As a rule, it is easier for a central bank to intervene to slow the appreciation of its currency than to support a falling currency. Intervention tends to be more effective when accompanied by other measures, such as an increase/decrease in interest rates to make a currency more/less attractive.

Coordinated forex intervention is generally more effective than unilateral intervention in the currency market. The most notable example is the 1986 Plaza Accord, where the G-7 countries agreed to work together to drive down an overvalued USD. It is more difficult for a country, acting alone, to intervene effectively.

Un-sterilized intervention is more effective than sterilized intervention. Traders look to see if central banks sterilize intervention and allow interventions to increase or decrease (as the case may be) the supply of its currency. Most interventions tend to be sterilized as central banks take offsetting measures to limit the impact on domestic monetary conditions.

The more predictable a central bank is in its interventions, the less the impact each time employed. This may be referred to as the law of diminishing returns as the market gets used to it and adjusts its strategies accordingly. The initial reaction to a surprise intervention tends to have the greatest impact. Traders also look to see whether the central bank intervenes at lower/higher levels or gets aggressive by continuing to buy/sell at higher/lower levels. The latter tends to see the most impact but runs a risk as once the central bank steps back, the market tends to reverse some of the earlier moves.

Stealth intervention is more of a gray area. The market only suspects intervention when a central bank uses surrogates to intervene and a lot depends on how much it wants to keep the market guessing. During recent interventions by the Swiss National Bank (SNB), it switched tactics and apparently started placing orders through the BIS (Bank for International Settlements). This fueled speculation that the SNB was behind the BIS bids for EUR/USD and USD/CHF but it was never confirmed. The Bank of Japan and Ministry of Finance tend to be more secretive but the market suspects they have been employing stealth intervention for years. One reason may be that they did not want to be accused of trying to engineer an undervalued currency. Given Japan’s dependence on exports, there is suspicion that it tries to limit the JPY upside to help its exporters through stealth intervention, thereby avoiding any criticism from other trading partner countries.

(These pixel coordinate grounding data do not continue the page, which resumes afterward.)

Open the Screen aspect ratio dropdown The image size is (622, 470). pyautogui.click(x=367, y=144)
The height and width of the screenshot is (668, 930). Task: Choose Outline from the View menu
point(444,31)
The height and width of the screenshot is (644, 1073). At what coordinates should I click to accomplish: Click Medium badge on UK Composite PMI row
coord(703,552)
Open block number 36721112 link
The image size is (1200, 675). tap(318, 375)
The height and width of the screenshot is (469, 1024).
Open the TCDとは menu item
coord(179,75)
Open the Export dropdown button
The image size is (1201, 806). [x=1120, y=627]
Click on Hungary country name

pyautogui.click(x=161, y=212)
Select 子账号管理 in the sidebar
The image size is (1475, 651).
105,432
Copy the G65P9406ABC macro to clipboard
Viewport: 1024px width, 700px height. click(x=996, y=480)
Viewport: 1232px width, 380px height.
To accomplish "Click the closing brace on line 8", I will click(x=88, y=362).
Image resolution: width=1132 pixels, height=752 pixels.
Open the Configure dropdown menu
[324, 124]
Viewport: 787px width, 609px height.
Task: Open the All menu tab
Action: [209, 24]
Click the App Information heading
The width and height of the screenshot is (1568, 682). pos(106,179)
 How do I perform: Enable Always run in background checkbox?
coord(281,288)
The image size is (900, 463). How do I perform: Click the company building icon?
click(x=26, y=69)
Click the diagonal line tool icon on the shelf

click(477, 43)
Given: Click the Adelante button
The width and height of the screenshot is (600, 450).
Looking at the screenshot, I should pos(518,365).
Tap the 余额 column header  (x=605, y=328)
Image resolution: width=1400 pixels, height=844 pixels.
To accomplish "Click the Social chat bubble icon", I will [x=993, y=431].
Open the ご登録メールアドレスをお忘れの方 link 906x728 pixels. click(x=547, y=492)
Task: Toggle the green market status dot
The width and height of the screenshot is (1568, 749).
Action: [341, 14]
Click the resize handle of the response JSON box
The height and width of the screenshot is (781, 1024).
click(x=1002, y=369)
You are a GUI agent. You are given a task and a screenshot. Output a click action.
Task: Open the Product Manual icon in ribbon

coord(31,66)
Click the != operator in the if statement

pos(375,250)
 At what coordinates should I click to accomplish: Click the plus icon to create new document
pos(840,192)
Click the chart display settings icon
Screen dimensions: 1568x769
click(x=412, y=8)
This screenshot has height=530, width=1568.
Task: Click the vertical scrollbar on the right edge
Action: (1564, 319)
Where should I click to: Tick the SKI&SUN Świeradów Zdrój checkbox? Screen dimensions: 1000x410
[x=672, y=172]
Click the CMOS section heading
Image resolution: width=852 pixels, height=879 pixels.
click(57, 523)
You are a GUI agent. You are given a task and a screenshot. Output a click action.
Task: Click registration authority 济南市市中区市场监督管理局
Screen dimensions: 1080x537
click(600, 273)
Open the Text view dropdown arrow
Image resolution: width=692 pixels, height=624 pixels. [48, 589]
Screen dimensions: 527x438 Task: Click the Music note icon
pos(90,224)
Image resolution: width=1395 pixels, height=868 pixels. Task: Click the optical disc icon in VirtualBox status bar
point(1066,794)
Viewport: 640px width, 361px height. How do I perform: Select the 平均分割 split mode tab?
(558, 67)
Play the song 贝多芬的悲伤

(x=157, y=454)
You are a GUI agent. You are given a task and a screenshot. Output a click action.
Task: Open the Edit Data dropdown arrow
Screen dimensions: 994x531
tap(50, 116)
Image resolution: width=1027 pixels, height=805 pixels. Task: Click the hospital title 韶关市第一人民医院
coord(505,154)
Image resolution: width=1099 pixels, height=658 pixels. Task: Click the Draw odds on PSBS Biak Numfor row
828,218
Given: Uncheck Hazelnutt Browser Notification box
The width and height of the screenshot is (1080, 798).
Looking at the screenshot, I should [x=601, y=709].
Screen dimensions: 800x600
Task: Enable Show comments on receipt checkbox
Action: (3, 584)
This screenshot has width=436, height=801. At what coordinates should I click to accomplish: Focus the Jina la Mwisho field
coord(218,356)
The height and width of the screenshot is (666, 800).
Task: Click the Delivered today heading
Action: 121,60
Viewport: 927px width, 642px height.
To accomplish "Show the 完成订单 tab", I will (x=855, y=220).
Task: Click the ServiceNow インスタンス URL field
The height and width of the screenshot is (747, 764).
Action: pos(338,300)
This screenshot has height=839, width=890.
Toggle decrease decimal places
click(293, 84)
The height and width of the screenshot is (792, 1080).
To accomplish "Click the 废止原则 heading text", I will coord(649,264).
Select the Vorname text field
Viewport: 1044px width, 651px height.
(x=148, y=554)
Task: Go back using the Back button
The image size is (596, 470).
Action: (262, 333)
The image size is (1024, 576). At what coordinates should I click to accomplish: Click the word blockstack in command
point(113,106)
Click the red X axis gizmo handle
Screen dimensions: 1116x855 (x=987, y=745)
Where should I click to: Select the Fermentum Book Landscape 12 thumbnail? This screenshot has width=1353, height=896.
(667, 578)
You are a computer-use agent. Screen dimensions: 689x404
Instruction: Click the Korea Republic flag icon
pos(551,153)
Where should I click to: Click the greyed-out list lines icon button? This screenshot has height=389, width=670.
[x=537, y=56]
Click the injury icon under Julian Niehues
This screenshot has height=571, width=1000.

Adjusting the currency basket

Central bank intervention to manage a currency’s range and limit its movements seems to have become more of a factor as global reserve managers look to diversify reserves. An example of this is the Russian central bank, which tends to be active intervening in USD/RUB. In the past, most reserves were held in USD. This has changed as countries look to diversify. Let’s say the Russian currency reserves basket is comprised of 55% in US dollars (USD) and 45% in EUROS. When it intervenes by buying USD/RUB (i.e. buying USD) to prevent its currency from appreciating, it s to sell 45% of the USD it just accumulated and buy EUROS to maintain the 55/45 ratio in its currency basket. On the other hand, when it intervenes by selling USD/RUB (i.e. selling USD), it then needs to buy dollars and sell EUROS to maintain the 55/45 ratio. This was a factor in the forex market last year in the EUR/USD sharp rise when the dollar was in a broad downtrend and the USD/RUB was falling. The Russian central bank intervened on a daily basis by buying USD and conversion of some of the proceeds to EUROS helped fuel the EUR/USD rise. It was then a factor the other way, pressuring EUR/USD lower later that year and into 2009 during the global financial crisis when the USD/RUB was under sharp upward pressure and the central bank had to sell USD to defend its weakening currency.

So when you see that a central bank intervenes, you have to explore further to assess its potential impact and adjust your strategies accordingly. Is it unilateral or coordinated? Are there any additional measures taken to support the intervention? How visible is the central bank intervention? Is there stealth intervention going on? What is the impact on major currencies from intervention to maintain a managed float? These just scratch the surface but gives some insights into forex intervention.